THE view today looking down onto King George V Park from Royal Crescent at the northern edge of Edinburgh’s New town offers little evidence that it was once the site of one of the most remarkable and unique attractions in Victorian Britain.
The Royal Patent Gymnasium became one of the most popular, if not one of the most curious attractions, of Edinburgh until the later years of the 19th century. The opening of the Royal Patent Gymnasium was heralded by press advertisements in April 1865 as “The New Wonder of Edinburgh”. The small-scale promotional material belied the scale of this gigantic outdoor gymnasium.

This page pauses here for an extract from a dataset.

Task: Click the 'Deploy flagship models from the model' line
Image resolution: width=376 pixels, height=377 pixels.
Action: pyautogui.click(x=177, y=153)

The gymnasium was the grand design of John Cox, a businessman and philanthropist residing at Gorgie House, Edinburgh. He believed that citizens were in need of a location that afforded “healthful and exhilarating recreation in the open air to great numbers at once”. Cox took advantage of the sheltered bowl of Canonmills Loch that had been drained in 1847. At this time part of the old loch site was home to Scotland Street Railway Station. On the adjoining land to the station Cox did not scrimp in the construction and engineering of his new health park; it was on an extravagant scale. It was at his considerable expense that Cox finally achieved his new concept in public health and fitness.
Cox did not spare coin or imagination on the construction of his gigantic and innovative gym apparatus. The grounds of the attraction were populated by huge over-sized wooden structures, which bemused and puzzled onlookers in the months leading up to the gymnasium’s grand opening.

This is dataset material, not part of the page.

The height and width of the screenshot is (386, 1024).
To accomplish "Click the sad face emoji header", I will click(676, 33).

The Royal Patent Gymnasium was a huge success from its opening day with an entrance fee of 6d making it affordable to vast numbers.
Among the remarkable larger equipment was the famed “Patent Rotary Boat” also known as “The Great Sea Serpent”. This was a vast circular contraption (471 feet round) situated in a pool of water, pinned by a central post and a range of wire spokes. It had four piers to allow up to 600 people to embark and disembark. With a full complement of hearty rowers aboard it boasted a speed of a small steamship but thankfully proceeded on a circular route only.
There was also a giant see-saw named “Chang” which was 100 feet long and 7 feet broad. It is claimed it could hold 200 people raising half of them to a dizzy height of 50 feet and lowering them back down to almost ground level.
In addition there was a “velocipede paddle merry-go-round” which had a massive circumference of 160 feet and could seat 600 enthusiastic participants who would propel the machine by sitting astride on the rim and pushing with their feet against the ground.
If you were drawn to it there was the series of giant trapezes, 5 in all. For the more faint-hearted there was the compound pendulum swing which held approximately 100 people with the swing of the pendulum being kept going by their exertions.
There was also a vast circular catwalk that had 144 leather saddles suspended by chains above. Visitors would sit on the saddle propelling themselves forward around the catwalk by using their feet. The “invigorating motion of the machine” could be admired from a two tiered viewing gallery situated in the middle of the machine.
There was also a huge selection of normal scale gymnastic equipment for lifting, vaulting, jumping as well as boats and canoes in a little pond.
The success of the Royal patent Gymnasium continued through the years with a range of special events and athletic meetings. These regularly attracted up to 15,000 paying customers not to mention the hundreds of spectators who would take up position at the railings for the duration. At the athletic meeting on 1st January 1858, prize money totalled close to 50 pounds. Such events attracted competitors from not only all over Scotland but the entire British Isles.
In the 1870s each winter would see the Gymnasium offer a winter wonderland. The grounds were flooded to create skating rinks, and gas pipes were laid throughout to facilitate lighting and allow evening events.
The Royal Patent Gymnasium was the only one of its kind in the country – it was as much of a visitor’s attraction then as Edinburgh castle is today. Its popularity finally waned in the latter part of the 19th century and the land was given over for a football ground.